[Item position lines]
=-=-=

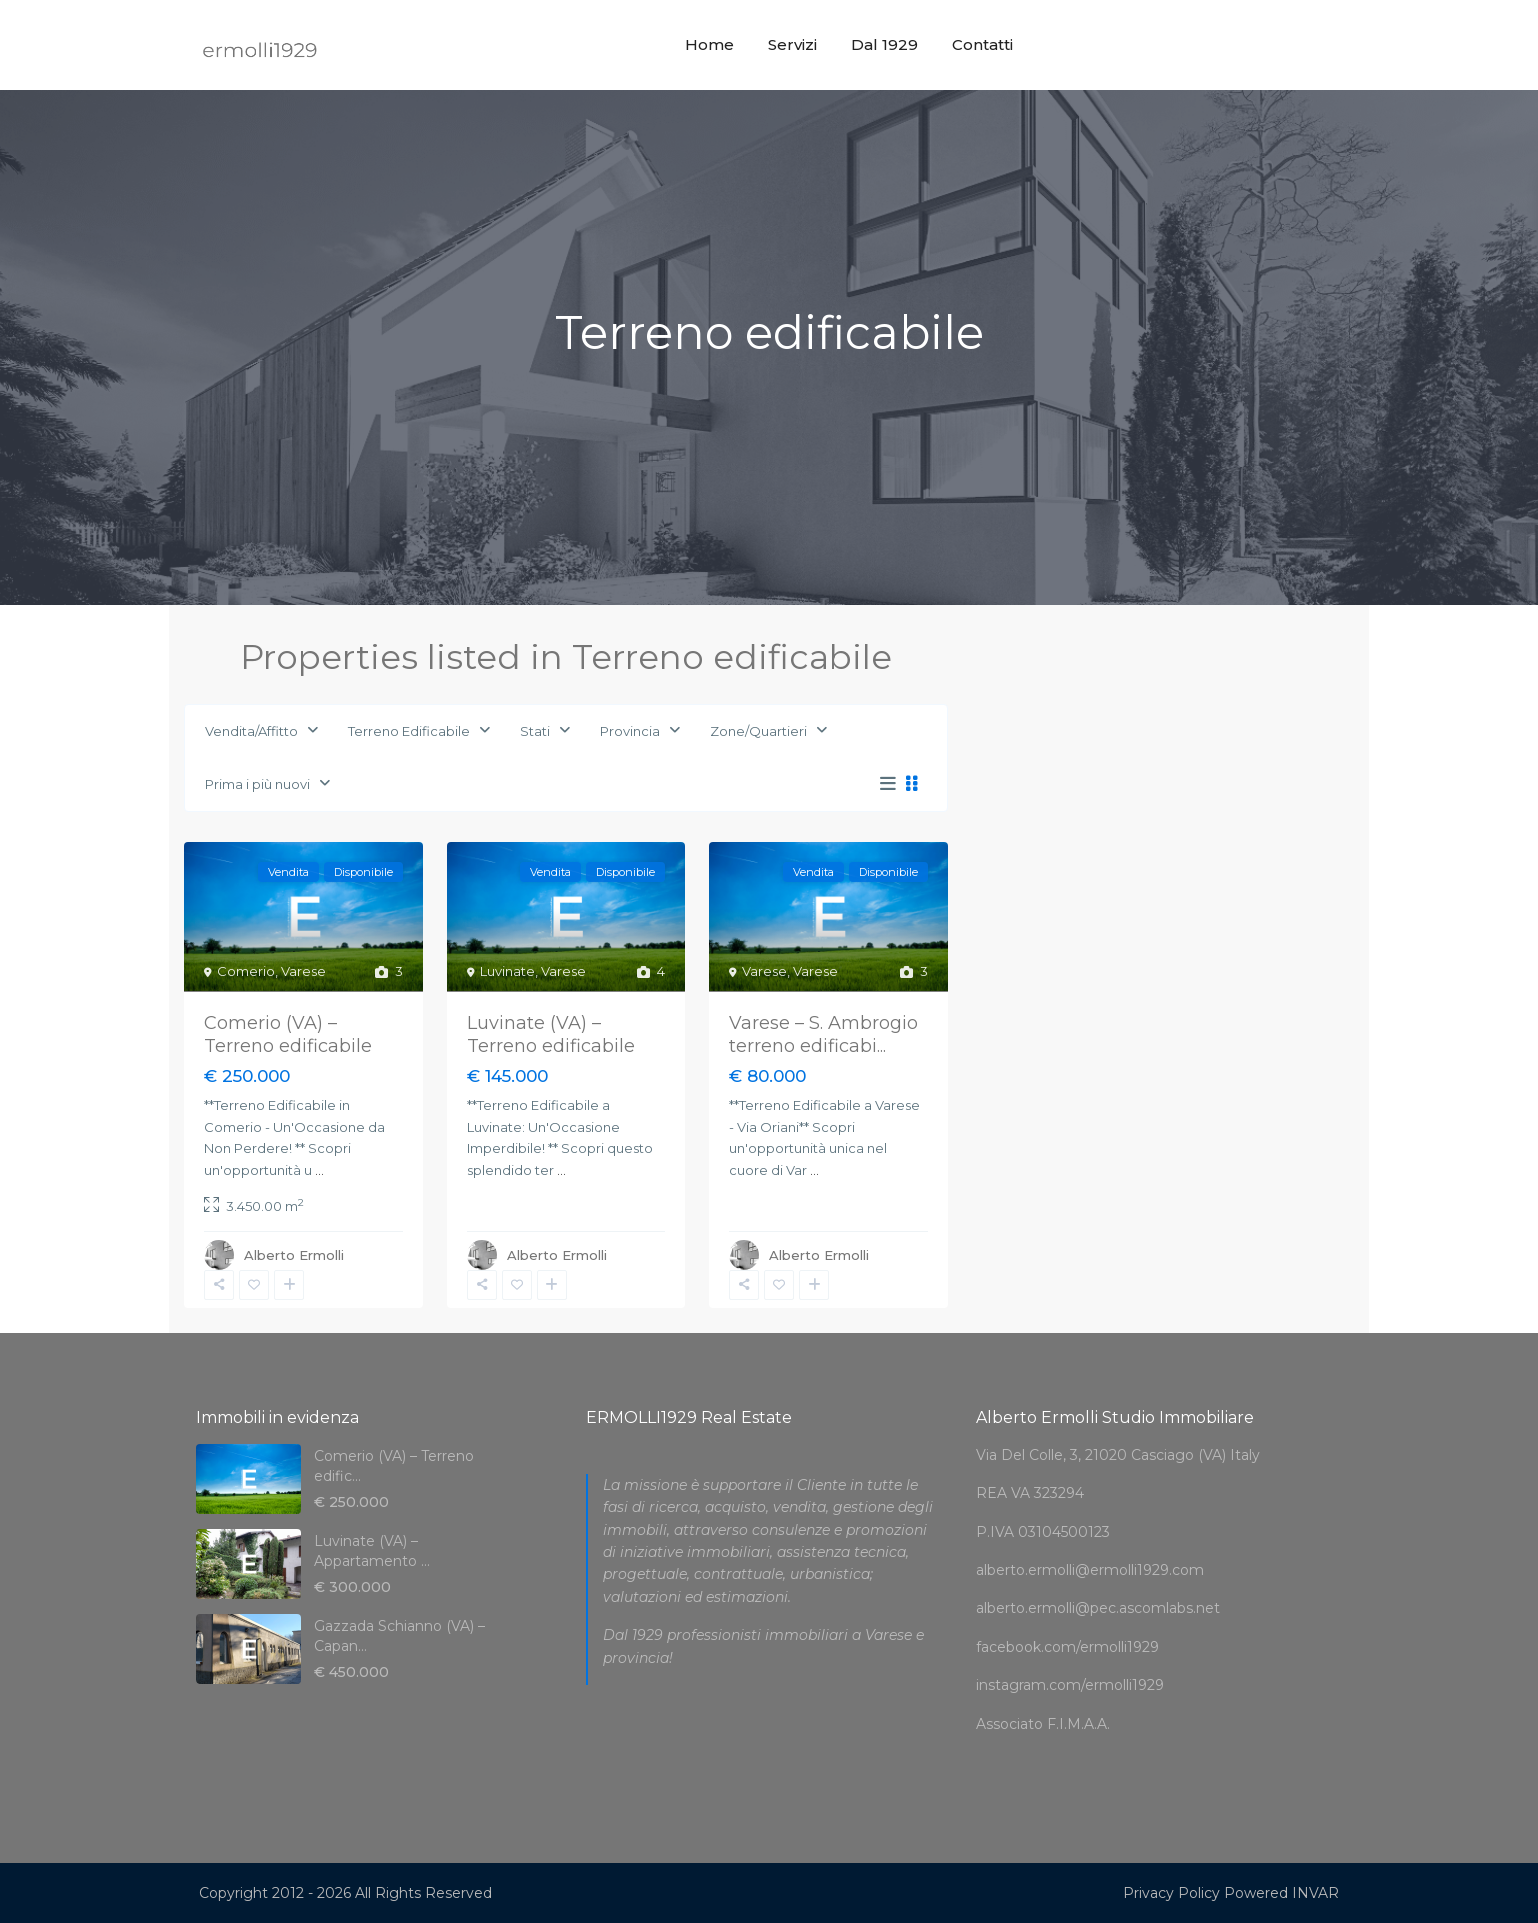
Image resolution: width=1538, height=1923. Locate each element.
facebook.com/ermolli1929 (1067, 1647)
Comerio (246, 971)
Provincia (630, 731)
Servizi (792, 44)
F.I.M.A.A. (1078, 1724)
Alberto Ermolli (294, 1255)
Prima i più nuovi (257, 784)
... (319, 1170)
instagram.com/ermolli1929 (1070, 1685)
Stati (535, 731)
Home (709, 44)
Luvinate (507, 971)
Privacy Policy (1171, 1893)
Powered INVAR (1281, 1893)
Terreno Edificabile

=-=-=

## Work to do
Copy all of the lines above except the picture, replacing "Home" with "Inizio" and leaving everything else as it is.

## Completed exercise
Image resolution: width=1538, height=1923. Locate each element.
facebook.com/ermolli1929 (1067, 1647)
Comerio (246, 971)
Provincia (630, 731)
Servizi (792, 44)
F.I.M.A.A. (1078, 1724)
Alberto Ermolli (294, 1255)
Prima i più nuovi (257, 784)
... (319, 1170)
instagram.com/ermolli1929 (1070, 1685)
Stati (535, 731)
Inizio (709, 44)
Luvinate (507, 971)
Privacy Policy (1171, 1893)
Powered INVAR (1281, 1893)
Terreno Edificabile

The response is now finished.